There are many stages to buying a home. When you plan to purchase a home with family members, make sure everyone’s finances are in order—when you apply for a mortgage each person will be asked to provide detailed financial information and submit to a credit check by the lender. Your lender will also look at each family member’s debt-to-income ratio, the percentage of monthly pre-tax income that goes toward paying monthly debts. The lower your debt-to-income ratio is, the more likely you are to qualify for a mortgage. It’s important to ask your lender about different loan options, current interest rates, down payment requirements and closing costs.
Are all the “units” of the house permitted? Before you bid on a property, check with your local government to make sure each unit is zoned and legally allowed to be lived in. Homes that do not have permitted units by the city or town may get held up when lawyers check the home’s permit history during the sale process.
Sharing the home with family
Be sure to agree beforehand what each family member, or family unit, will contribute every month for expenses beyond the mortgage like real estate taxes, insurance, homeowners’ association fees, utilities, maintenance, and repairs. A joint bank account would alleviate splitting each bill, and you may even save up some cash for home improvement projects. Similarly, if there are shared common areas like porches or hallways, decide who is responsible for maintaining them.
If you are buying with family, make sure your home ownership goals are aligned. If one family member decides they need to sell their share of the house, other family members may consider buying the other out of their stake. If you or another family member can’t afford to buy out their share, and you want to remain the home’s owner, you should consider calling your lawyer and lender to discuss mortgage options.
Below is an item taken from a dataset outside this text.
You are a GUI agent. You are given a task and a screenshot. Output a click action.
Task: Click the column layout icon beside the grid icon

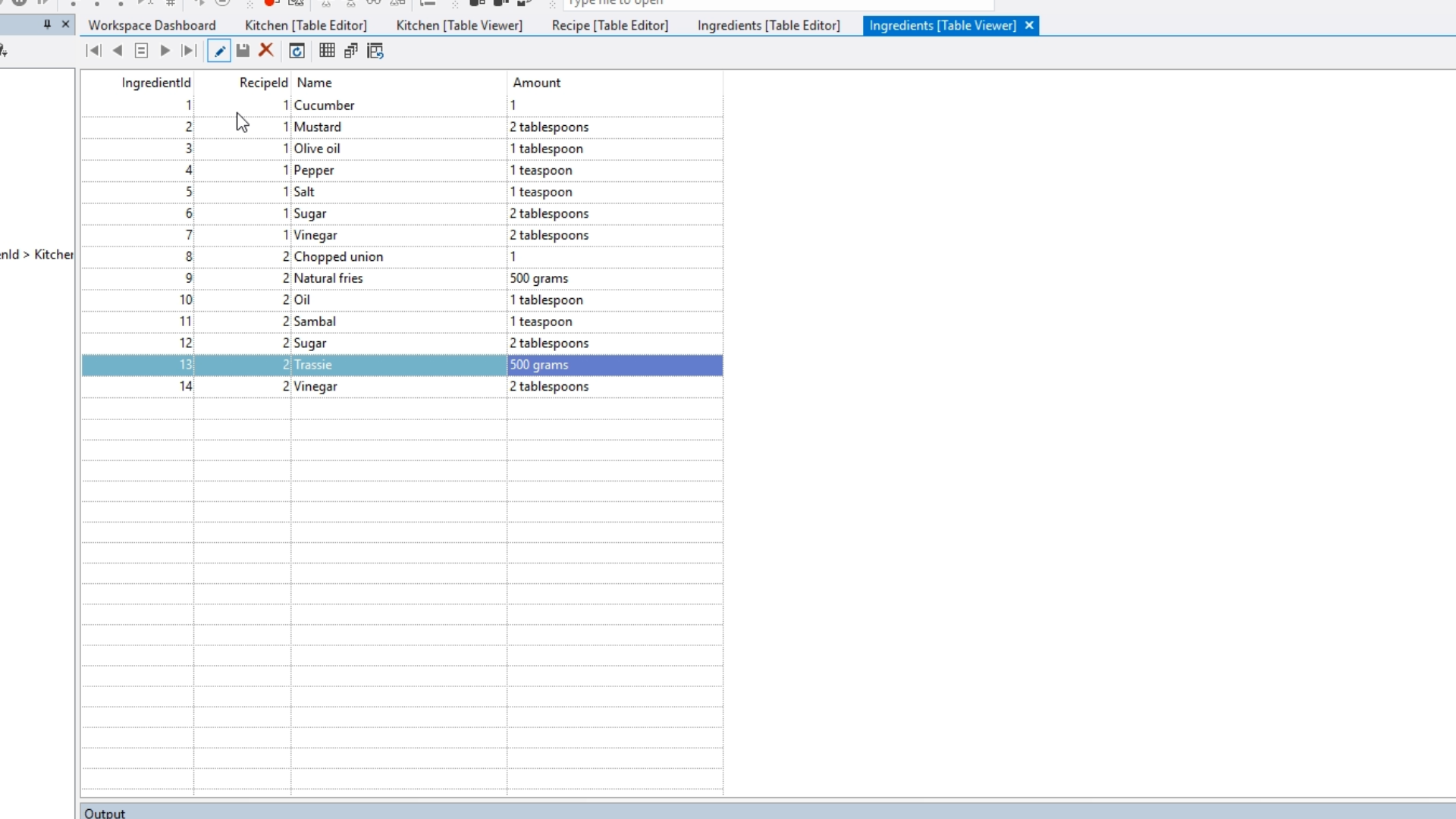point(350,51)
Things can get complicated quickly in a home in which multiple family members have a financial interest. In the case of an unexpected death, if you are “joint tenants,” the ownership stake of the deceased person would go to the other owners, whereas a “tenants in common” arrangement means parties can pass on their ownership through a will. If you are simply selling because the next real estate opportunity has come along, your share of the sale proceeds should reflect your previously declared share. As with any big financial decision, discuss your options with your family and take advantage of available resources to help plan your homebuying journey.